Grafisch ontwerper Paul Verspaget (rechts).
Handig
Veel aio’s hebben zelf creatieve ideeën over de omslag van hun boek. En iemand die handig is met de computer -op een tu komt dat natuurlijk nogal eens voor- kan een heel eind komen. Anderzijds is grafische vormgeving een vak apart en de Printservice van de TU/e schakelt dan ook standaard een externe vormgever in voor het ontwerp van de kaft. Eén van de drie ontwerpbureaus die Printservice op regelmatige basis inschakelt, is het bureau van Paul Verspaget en Carin Bruinink in Nuenen. Deze twee grafisch vormgevers ontwerpen naast brochures, folders, huisstijlen, catalogussen en jaarverslagen, ook alweer acht jaar omslagen van proefschriften van TU/e’ers. Verspaget schat dat ze inmiddels zo’n vier- of vijfhonderd ontwerpen op hun naam hebben staan. De promovendus is een kleine driehonderd euro kwijt voor een ontwerp van dit bureau.
Het eerste contact tussen Verspaget en de aio vindt plaats aan de universiteit. “Ik vraag ze dan altijd om wat beeldmateriaal mee te nemen dat weergeeft waar hun werk over gaat”, vertelt hij. “Ook wil ik weten wat hun favoriete kleur is en welke kleur ze absoluut niet willen. Het onderwerp moet me inspireren. Welke beeldtaal hoort erbij?” Is de kwaliteit van het beeldmateriaal echt niet voldoende, dan kunnen de ontwerpers putten uit een omvangrijk archief aan stockfoto’s.
Over het algemeen kan de ontwerper met de input van de briefing goed uit de voeten. “Aio’s hebben soms heel goede ideeën”, zegt Bruinink. “Maar je merkt wel dat de stijl van ontwerpen tegenwoordig soms op het schreeuwerige af is.
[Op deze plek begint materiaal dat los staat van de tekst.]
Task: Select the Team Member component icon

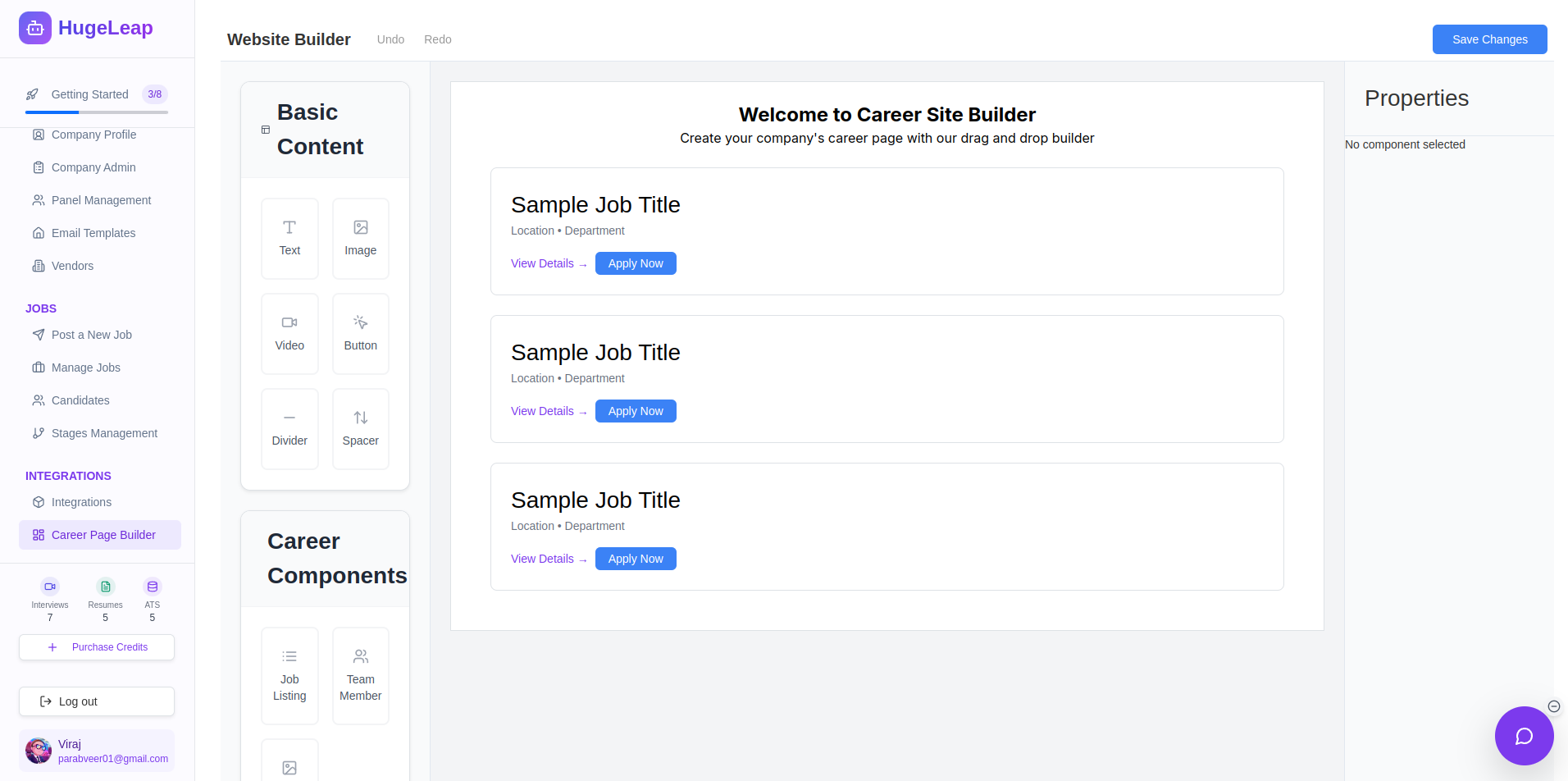Action: 360,656
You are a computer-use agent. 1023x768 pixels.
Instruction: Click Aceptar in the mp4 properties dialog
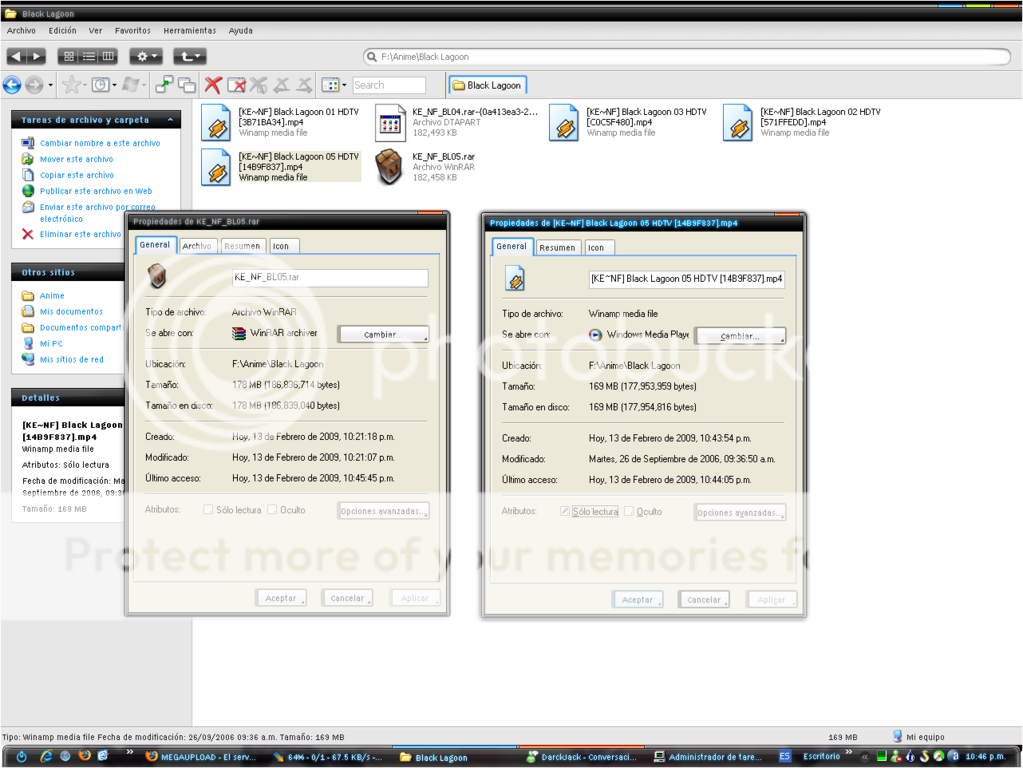[637, 600]
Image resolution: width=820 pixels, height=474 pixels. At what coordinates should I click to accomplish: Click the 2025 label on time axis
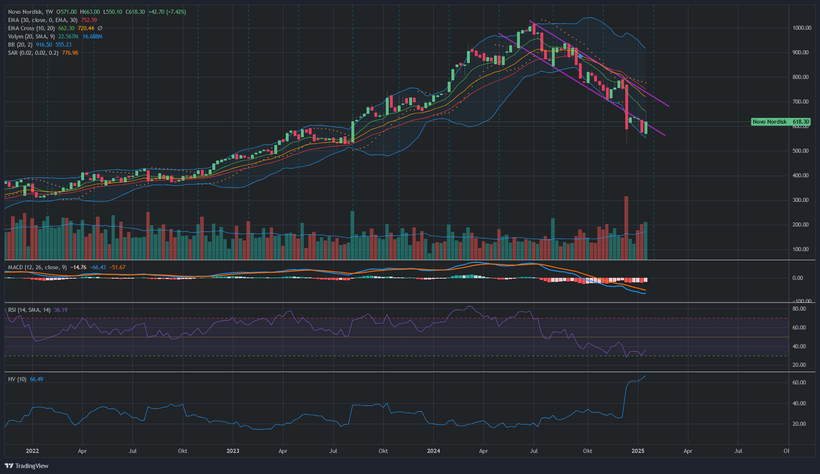(636, 452)
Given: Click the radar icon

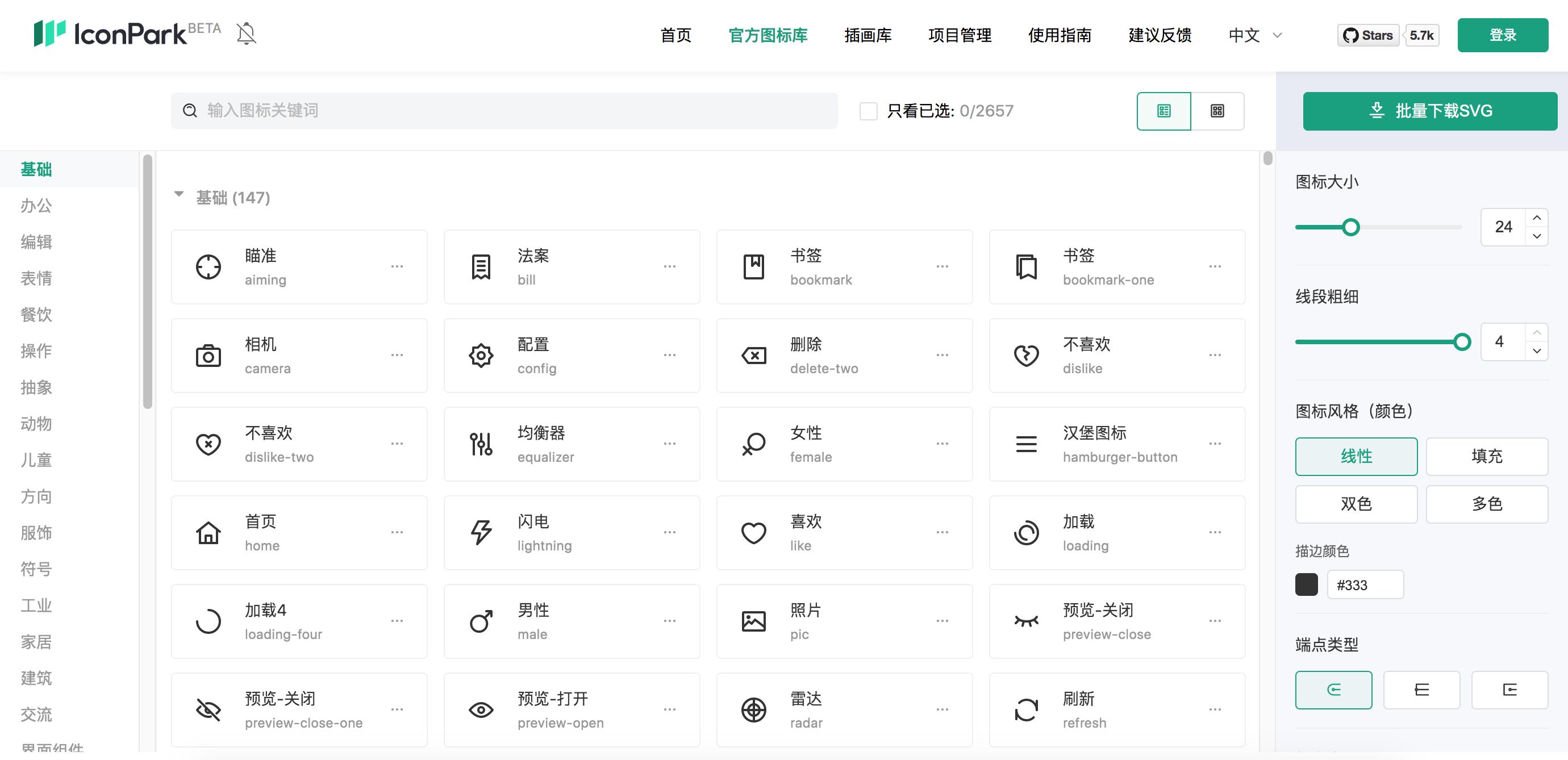Looking at the screenshot, I should coord(845,709).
Wij brengen zelf meer rust in het beeld, we maken het grafisch verantwoord.”
Na de briefing maakt de ontwerper binnen een week het ontwerp. Dat gaat dan als pdf-bestand in lage resolutie naar de aio, waarna die nog een week heeft om correcties door te sturen. Hiermee maakt Verspaget het ontwerp af, waarna dit naar één van de drukkers gaat waarmee de Printservice samenwerkt. Gemiddeld heeft Verspaget voor het hele ontwerp zo’n vier uur nodig, inclusief eerste bespreking. “Soms is het een uurtje meer, maar dat neem ik voor lief. De klant moet gewoon tevreden zijn. En de TU/e is natuurlijk een heel trouwe opdrachtgever.”
Een enkeling ontwerpt zelf de omslag van zijn of haar proefschrift, of laat een vriend of familielid dat doen. Verspaget vindt het heel leuk als mensen zelf iets aanleveren. “Werkt de maker als vormgever, dan komt het meestal wel goed. Maar in de praktijk kom ik regelmatig ontwerpen tegen waarin nog allerlei fouten zitten. De bestanden zijn nog lang niet drukklaar: de drukker kan er dus niets mee. Een voorbeeld: de kleuren moeten zijn ingesteld op CMYK (cyaan, magenta, geel en zwart, red.), omdat drukkers daarmee werken.” Daarom wordt de vormgever zo af en toe ingeschakeld om van het eigen ontwerp van een aio een pdf-bestand te maken dat geschikt is voor de drukker. “Dat kost gemiddeld een uurtje, maar op deze manier koopt de aio ook de verantwoordelijkheid voor het eindresultaat af.”/.